■ Aim of the task: Set down every entry again exactly as it stands below.

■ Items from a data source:
%%

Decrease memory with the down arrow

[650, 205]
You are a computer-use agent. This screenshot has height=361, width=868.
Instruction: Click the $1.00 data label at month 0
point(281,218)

%%

■ Written answer:
Decrease memory with the down arrow

[650, 205]
You are a computer-use agent. This screenshot has height=361, width=868.
Instruction: Click the $1.00 data label at month 0
point(281,218)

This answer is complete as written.